**Work to be completed**
Restate the records in full, so that each line matches the original exactly.

**Extracted data**
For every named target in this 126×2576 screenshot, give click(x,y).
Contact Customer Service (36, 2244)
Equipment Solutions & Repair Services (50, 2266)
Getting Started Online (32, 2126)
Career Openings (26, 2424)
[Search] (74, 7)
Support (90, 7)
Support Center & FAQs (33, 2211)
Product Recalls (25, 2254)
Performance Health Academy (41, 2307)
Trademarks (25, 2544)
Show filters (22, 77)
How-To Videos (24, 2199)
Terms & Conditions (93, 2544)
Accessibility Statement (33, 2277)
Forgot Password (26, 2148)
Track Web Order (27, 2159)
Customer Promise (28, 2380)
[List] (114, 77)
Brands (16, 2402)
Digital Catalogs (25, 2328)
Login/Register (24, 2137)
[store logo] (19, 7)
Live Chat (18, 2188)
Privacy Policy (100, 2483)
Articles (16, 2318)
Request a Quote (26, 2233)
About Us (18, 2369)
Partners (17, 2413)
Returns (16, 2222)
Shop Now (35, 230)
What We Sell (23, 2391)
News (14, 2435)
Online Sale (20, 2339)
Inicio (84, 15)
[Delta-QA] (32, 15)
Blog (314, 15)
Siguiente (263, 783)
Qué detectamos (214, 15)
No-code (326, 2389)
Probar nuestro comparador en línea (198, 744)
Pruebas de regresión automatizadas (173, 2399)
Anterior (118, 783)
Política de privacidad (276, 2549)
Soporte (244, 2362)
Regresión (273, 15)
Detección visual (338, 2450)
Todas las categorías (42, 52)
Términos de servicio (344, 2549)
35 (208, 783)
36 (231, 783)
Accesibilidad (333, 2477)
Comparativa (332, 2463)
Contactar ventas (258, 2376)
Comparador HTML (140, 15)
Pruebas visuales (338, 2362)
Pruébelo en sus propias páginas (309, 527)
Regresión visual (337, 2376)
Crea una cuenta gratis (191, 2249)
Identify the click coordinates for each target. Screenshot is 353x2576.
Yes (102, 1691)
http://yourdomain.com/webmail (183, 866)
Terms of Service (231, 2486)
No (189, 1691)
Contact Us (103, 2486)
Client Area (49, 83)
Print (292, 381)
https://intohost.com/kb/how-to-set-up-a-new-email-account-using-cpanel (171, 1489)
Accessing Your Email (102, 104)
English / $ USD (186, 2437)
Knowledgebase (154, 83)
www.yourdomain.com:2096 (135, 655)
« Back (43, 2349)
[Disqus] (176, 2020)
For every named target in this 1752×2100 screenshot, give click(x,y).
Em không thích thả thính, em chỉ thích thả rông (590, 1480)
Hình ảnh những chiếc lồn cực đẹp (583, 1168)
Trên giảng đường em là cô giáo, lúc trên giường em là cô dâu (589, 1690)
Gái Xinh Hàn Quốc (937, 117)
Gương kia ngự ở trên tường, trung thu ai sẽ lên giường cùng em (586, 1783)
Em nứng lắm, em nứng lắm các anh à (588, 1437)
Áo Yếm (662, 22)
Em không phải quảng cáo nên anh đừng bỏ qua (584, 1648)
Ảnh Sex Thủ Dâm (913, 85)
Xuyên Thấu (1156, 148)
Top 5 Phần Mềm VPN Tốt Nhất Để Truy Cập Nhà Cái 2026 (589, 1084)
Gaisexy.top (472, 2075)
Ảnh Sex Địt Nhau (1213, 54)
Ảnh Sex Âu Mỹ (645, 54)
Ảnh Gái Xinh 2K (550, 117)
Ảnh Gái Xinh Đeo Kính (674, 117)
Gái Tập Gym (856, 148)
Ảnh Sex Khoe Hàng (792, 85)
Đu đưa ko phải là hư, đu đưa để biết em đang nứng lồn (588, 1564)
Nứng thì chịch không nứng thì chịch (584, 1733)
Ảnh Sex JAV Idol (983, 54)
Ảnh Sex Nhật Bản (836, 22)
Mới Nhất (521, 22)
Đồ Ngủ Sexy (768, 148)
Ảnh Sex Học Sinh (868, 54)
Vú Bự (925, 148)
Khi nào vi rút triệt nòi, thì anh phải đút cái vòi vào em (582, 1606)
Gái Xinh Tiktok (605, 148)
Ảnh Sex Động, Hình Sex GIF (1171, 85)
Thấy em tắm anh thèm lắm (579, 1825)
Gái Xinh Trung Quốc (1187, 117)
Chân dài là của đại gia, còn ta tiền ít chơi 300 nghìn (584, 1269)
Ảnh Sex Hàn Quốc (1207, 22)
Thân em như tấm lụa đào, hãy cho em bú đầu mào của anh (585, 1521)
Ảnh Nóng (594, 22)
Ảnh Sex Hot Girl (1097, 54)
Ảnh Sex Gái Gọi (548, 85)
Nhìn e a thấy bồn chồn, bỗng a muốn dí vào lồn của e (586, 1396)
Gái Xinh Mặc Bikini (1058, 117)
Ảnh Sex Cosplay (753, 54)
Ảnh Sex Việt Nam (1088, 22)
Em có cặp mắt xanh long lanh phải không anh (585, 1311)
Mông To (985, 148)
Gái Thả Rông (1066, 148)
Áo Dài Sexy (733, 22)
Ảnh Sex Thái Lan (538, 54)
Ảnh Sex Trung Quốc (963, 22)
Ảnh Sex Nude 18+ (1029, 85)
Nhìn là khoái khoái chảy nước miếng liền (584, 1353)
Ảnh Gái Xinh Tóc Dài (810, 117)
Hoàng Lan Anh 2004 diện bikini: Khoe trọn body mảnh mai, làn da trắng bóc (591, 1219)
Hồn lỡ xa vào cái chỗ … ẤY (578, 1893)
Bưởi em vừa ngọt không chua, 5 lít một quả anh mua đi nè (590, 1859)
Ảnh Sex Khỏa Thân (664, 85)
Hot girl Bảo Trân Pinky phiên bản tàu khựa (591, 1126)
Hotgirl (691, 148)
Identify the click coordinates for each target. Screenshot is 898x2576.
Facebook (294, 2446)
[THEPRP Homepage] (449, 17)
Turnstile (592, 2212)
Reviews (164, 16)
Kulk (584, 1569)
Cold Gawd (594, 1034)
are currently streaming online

**Output of the task**
For every named target in this 126×2576 screenshot, give click(x,y).
Contact Customer Service (36, 2244)
Equipment Solutions & Repair Services (50, 2266)
Getting Started Online (32, 2126)
Career Openings (26, 2424)
[Search] (74, 7)
Support (90, 7)
Support Center & FAQs (33, 2211)
Product Recalls (25, 2254)
Performance Health Academy (41, 2307)
Trademarks (25, 2544)
Show filters (22, 77)
How-To Videos (24, 2199)
Terms & Conditions (93, 2544)
Accessibility Statement (33, 2277)
Forgot Password (26, 2148)
Track Web Order (27, 2159)
Customer Promise (28, 2380)
[List] (114, 77)
Brands (16, 2402)
Digital Catalogs (25, 2328)
Login/Register (24, 2137)
[store logo] (19, 7)
Live Chat (18, 2188)
Privacy Policy (100, 2483)
Articles (16, 2318)
Request a Quote (26, 2233)
About Us (18, 2369)
Partners (17, 2413)
Returns (16, 2222)
Shop Now (35, 230)
What We Sell (23, 2391)
News (14, 2435)
Online Sale (20, 2339)
Inicio (84, 15)
[Delta-QA] (32, 15)
Blog (314, 15)
Siguiente (263, 783)
Qué detectamos (214, 15)
No-code (326, 2389)
Probar nuestro comparador en línea (198, 744)
Pruebas de regresión automatizadas (173, 2399)
Anterior (118, 783)
Política de privacidad (276, 2549)
Soporte (244, 2362)
Regresión (273, 15)
Detección visual (338, 2450)
Todas las categorías (42, 52)
Términos de servicio (344, 2549)
35 (208, 783)
36 (231, 783)
Accesibilidad (333, 2477)
Comparativa (332, 2463)
Contactar ventas (258, 2376)
Comparador HTML (140, 15)
Pruebas visuales (338, 2362)
Pruébelo en sus propias páginas (309, 527)
Regresión visual (337, 2376)
Crea una cuenta gratis (191, 2249)
Identify the click coordinates for each target. Screenshot is 353x2576.
Yes (102, 1691)
http://yourdomain.com/webmail (183, 866)
Terms of Service (231, 2486)
No (189, 1691)
Contact Us (103, 2486)
Client Area (49, 83)
Print (292, 381)
https://intohost.com/kb/how-to-set-up-a-new-email-account-using-cpanel (171, 1489)
Accessing Your Email (102, 104)
English / $ USD (186, 2437)
Knowledgebase (154, 83)
www.yourdomain.com:2096 (135, 655)
« Back (43, 2349)
[Disqus] (176, 2020)
For every named target in this 1752×2100 screenshot, give click(x,y).
Em không thích thả thính, em chỉ thích thả rông (590, 1480)
Hình ảnh những chiếc lồn cực đẹp (583, 1168)
Trên giảng đường em là cô giáo, lúc trên giường em là cô dâu (589, 1690)
Gái Xinh Hàn Quốc (937, 117)
Gương kia ngự ở trên tường, trung thu ai sẽ lên giường cùng em (586, 1783)
Em nứng lắm, em nứng lắm các anh à (588, 1437)
Áo Yếm (662, 22)
Em không phải quảng cáo nên anh đừng bỏ qua (584, 1648)
Ảnh Sex Thủ Dâm (913, 85)
Xuyên Thấu (1156, 148)
Top 5 Phần Mềm VPN Tốt Nhất Để Truy Cập Nhà Cái 2026 (589, 1084)
Gaisexy.top (472, 2075)
Ảnh Sex Địt Nhau (1213, 54)
Ảnh Sex Âu Mỹ (645, 54)
Ảnh Gái Xinh 2K (550, 117)
Ảnh Gái Xinh Đeo Kính (674, 117)
Gái Tập Gym (856, 148)
Ảnh Sex Khoe Hàng (792, 85)
Đu đưa ko phải là hư, đu đưa để biết em đang nứng lồn (588, 1564)
Nứng thì chịch không nứng thì chịch (584, 1733)
Ảnh Sex JAV Idol (983, 54)
Ảnh Sex Nhật Bản (836, 22)
Mới Nhất (521, 22)
Đồ Ngủ Sexy (768, 148)
Ảnh Sex Học Sinh (868, 54)
Vú Bự (925, 148)
Khi nào vi rút triệt nòi, thì anh phải đút cái vòi vào em (582, 1606)
Gái Xinh Tiktok (605, 148)
Ảnh Sex Động, Hình Sex GIF (1171, 85)
Thấy em tắm anh thèm lắm (579, 1825)
Gái Xinh Trung Quốc (1187, 117)
Chân dài là của đại gia, còn ta tiền ít chơi 300 nghìn (584, 1269)
Ảnh Sex Hàn Quốc (1207, 22)
Thân em như tấm lụa đào, hãy cho em bú đầu mào của anh (585, 1521)
Ảnh Nóng (594, 22)
Ảnh Sex Hot Girl (1097, 54)
Ảnh Sex Gái Gọi (548, 85)
Nhìn e a thấy bồn chồn, bỗng a muốn dí vào lồn của e (586, 1396)
Gái Xinh Mặc Bikini (1058, 117)
Ảnh Sex Cosplay (753, 54)
Ảnh Sex Việt Nam (1088, 22)
Em có cặp mắt xanh long lanh phải không anh (585, 1311)
Mông To (985, 148)
Gái Thả Rông (1066, 148)
Áo Dài Sexy (733, 22)
Ảnh Sex Thái Lan (538, 54)
Ảnh Sex Trung Quốc (963, 22)
Ảnh Sex Nude 18+ (1029, 85)
Nhìn là khoái khoái chảy nước miếng liền (584, 1353)
Ảnh Gái Xinh Tóc Dài (810, 117)
Hoàng Lan Anh 2004 diện bikini: Khoe trọn body mảnh mai, làn da trắng bóc (591, 1219)
Hồn lỡ xa vào cái chỗ … ẤY (578, 1893)
Bưởi em vừa ngọt không chua, 5 lít một quả anh mua đi nè (590, 1859)
Ảnh Sex Khỏa Thân (664, 85)
Hot girl Bảo Trân Pinky phiên bản tàu khựa (591, 1126)
Hotgirl (691, 148)
Identify the click coordinates for each target. Screenshot is 898x2576.
Facebook (294, 2446)
[THEPRP Homepage] (449, 17)
Turnstile (592, 2212)
Reviews (164, 16)
Kulk (584, 1569)
Cold Gawd (594, 1034)
are currently streaming online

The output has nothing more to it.